Cultural Respect: You are a guest in someone else's homeland, several times over. In Tibetan areas like Shangri-La, walk clockwise around prayer wheels and stupas, never touch a monk's robes or head, and don't point your feet at religious objects. In Dai villages in Xishuangbanna, remove your shoes before entering a home. The biggest faux pas is assuming homogeneity — referring to a Naxi person in Lijiang as 'Chinese' is technically correct but culturally tone-deaf. A little effort goes far: learning to say 'thank you' in the local language (『谢谢』 xièxiè in Mandarin, 『脑补』 naw bo in Tibetan) will earn you smiles. Don't photograph people without permission, especially during religious ceremonies at places like the Tibetan Ganden Sumtseling Monastery.
Food Safety: Yunnan's culinary thrill is also its microbial gamble.

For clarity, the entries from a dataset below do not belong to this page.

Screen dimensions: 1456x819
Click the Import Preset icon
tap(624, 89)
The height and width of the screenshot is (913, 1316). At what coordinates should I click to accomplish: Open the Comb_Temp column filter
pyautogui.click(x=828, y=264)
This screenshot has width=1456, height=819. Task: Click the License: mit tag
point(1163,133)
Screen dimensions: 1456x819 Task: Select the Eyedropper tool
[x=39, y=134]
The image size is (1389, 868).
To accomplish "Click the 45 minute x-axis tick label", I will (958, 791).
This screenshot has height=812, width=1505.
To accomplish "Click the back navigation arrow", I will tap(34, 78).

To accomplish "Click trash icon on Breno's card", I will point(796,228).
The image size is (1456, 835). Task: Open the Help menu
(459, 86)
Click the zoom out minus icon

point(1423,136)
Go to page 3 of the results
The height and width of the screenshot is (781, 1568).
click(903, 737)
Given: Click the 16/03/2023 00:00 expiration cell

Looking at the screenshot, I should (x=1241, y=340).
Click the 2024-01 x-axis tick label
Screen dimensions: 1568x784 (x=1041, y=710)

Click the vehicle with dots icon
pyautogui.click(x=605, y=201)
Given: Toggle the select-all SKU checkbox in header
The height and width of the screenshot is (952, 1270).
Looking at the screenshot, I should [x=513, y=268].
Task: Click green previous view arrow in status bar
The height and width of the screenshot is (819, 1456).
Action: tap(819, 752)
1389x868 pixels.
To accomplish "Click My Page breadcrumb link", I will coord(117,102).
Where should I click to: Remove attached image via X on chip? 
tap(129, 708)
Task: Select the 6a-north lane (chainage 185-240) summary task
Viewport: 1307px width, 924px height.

The rule: eat where there's a high turnover. The bubbling cauldrons of broth at a Kunming 'crossing-the-bridge noodles' joint are safe — the boiling broth kills everything. The pre-made salads at a static market stall in the afternoon heat are riskier. Stick to cooked, steaming-hot items. For the famous 'Yunnan wild mushroom hot pot' (¥120-200 / $17-28 per person), only go to dedicated, reputable restaurants — misidentification here isn't just a stomach bug, it's a hospital trip. Tap water is not for drinking, not even for brushing teeth in rural areas. Buy sealed bottles of 'Nongfu Spring' water. Your gut will thank you after tackling a plate of 'Er Kuai' — rice cakes stir-fried with pickled cabbage and chili that, done right, is a glorious, piquant mess.
When to Visit
Yunnan has three climates at once, so 'best time' depends entirely on where your compass points. For the classic route (Kunming, Dali, Lijiang, Shangri-La), April-May and September-October are your sweet spots. Daytime temperatures in Kunming hover around a perfect 20-25°C (68-77°F), the skies over Lijiang's Jade Dragon Snow Mountain are clear, and the hiking trails in Tiger Leaping Gorge are dry. This is also peak season, mind you — hotel prices in Lijiang's old town can jump 50% above winter rates, and you'll be sharing that iconic view of the Dali pagodas reflected in Erhai Lake with a thousand other photographers. June-August is the rainy season west of Kunming. In Lijiang, expect daily afternoon downpours that turn the cobblestones slick and can obscure the mountains entirely. That said, this is when the rice terraces in Yuanyang are flooded and impossibly green, and the tropical south in Xishuangbanna is actually at its most tolerable (though still humid at 30°C/86°F). Winter (December-February) is cold and clear in the north — Shangri-La can drop to -10°C (14°F) at night, but the days are brilliant blue and the Tibetan monasteries are empty of tour groups. Flights into Kunming are cheapest in February, but many family-run guesthouses in Dali or Lijiang might be closed for Chinese New Year. If you're on a tight budget and don't mind the chill, late February offers a quiet, starkly beautiful Yunnan. If you're here for flowers, come in March when the canola blooms turn Luoping into a yellow sea, but be ready for busloads of domestic tourists doing the same thing.